KPK menangkap tangan Akil bersama anggota DPR asal Fraksi Partai Golkar, Chairun Nisa, dan pengusaha Cornelis di kediaman Akil pada Rabu malam. Tak lama setelahnya, penyidik KPK menangkap Bupati Gunung Mas Hambit Bintih serta pihak swasta berinisial DH di sebuah hotel di kawasan Jakarta Pusat.

Bersamaan dengan penangkapan ini, KPK menyita sejumlah uang dollar Singapura dan dollar Amerika yang dalam rupiah bernilai Rp 2,5 miliar-Rp 3 miliar. Diduga, Chairun Nisa dan Cornelis akan memberikan uang ini kepada Akil di kediamannya pada malam itu.

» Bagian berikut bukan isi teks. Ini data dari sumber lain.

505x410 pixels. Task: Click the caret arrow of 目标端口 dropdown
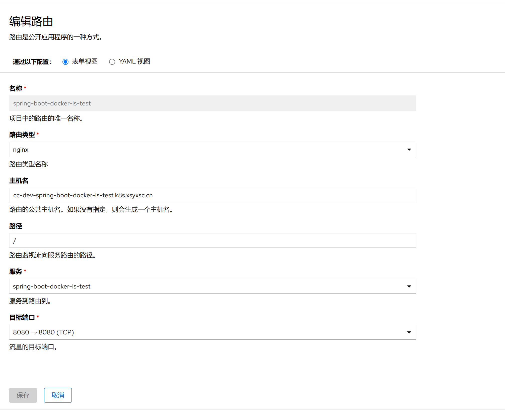(x=409, y=332)

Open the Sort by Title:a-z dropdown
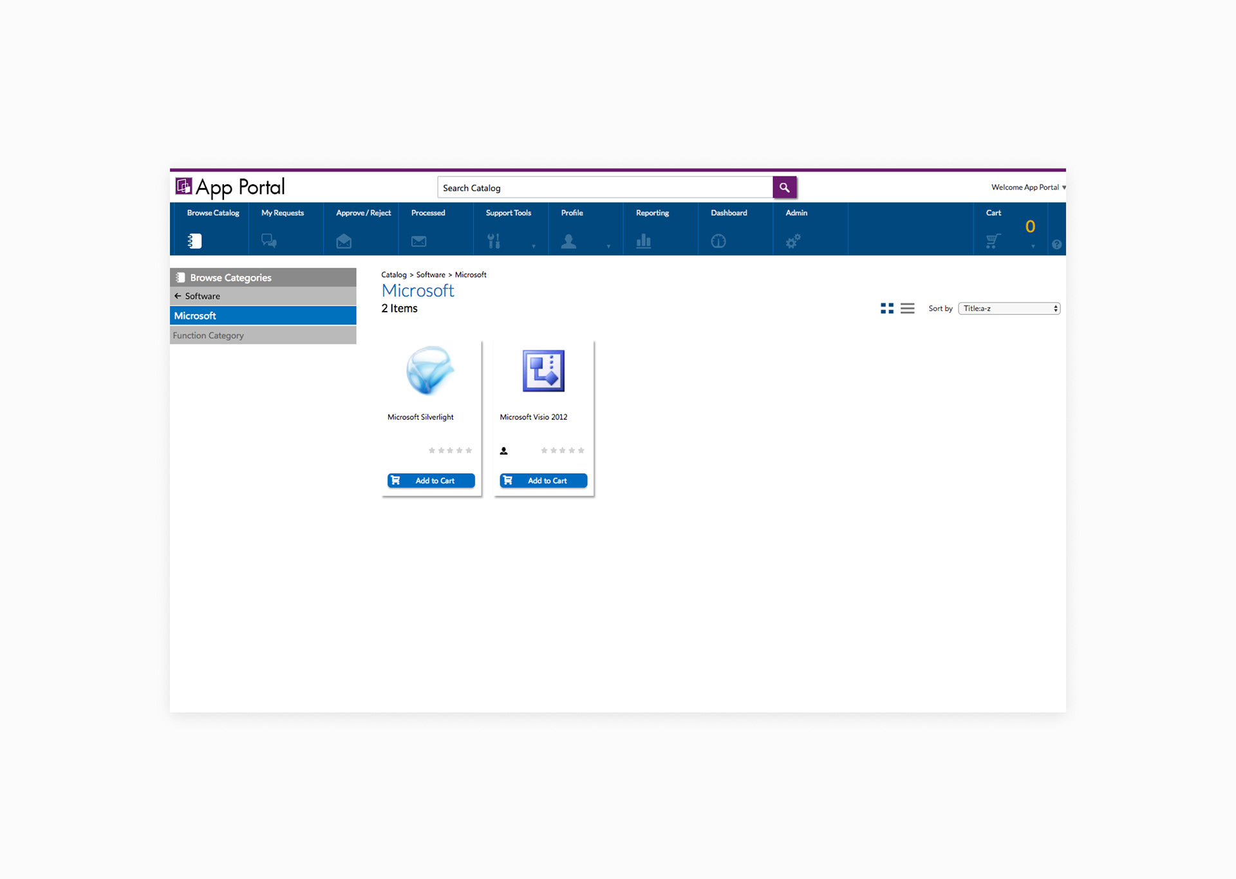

Pemberian uang diduga terkait dengan pengurusan perkara sengketa pemilihan kepala daerah di Gunung Mas, Kalimantan Tengah, yang diikuti Hambit Bintih selaku calon bupati petahana.

Pemberian uang kepada Akil ini diduga merupakan yang pertama kalinya. Belum diketahui berapa total komitmen yang dijanjikan untuk Akil.

KPK memantau pergerakan Akil sejak beberapa hari lalu. KPK sebelumnya menerima informasi dari masyarakat yang menyebutkan bahwa ada rencana pemberian uang untuk Akil pada Senin , 30 September 2013.

Namun rupanya, waktu pemberian uang itu bergeser menjadi Rabu malam. Kini, KPK masih memeriksa Akil dan empat orang tertangkap tangan lainnya. Menurut Johan, KPK juga memeriksa lima orang lain, yang di antaranya adalah petugas keamanan. Dalam waktu 1 x 24 jam, KPK akan menentukan status hukum Akil dan empat orang lain yang tertangkap tangan.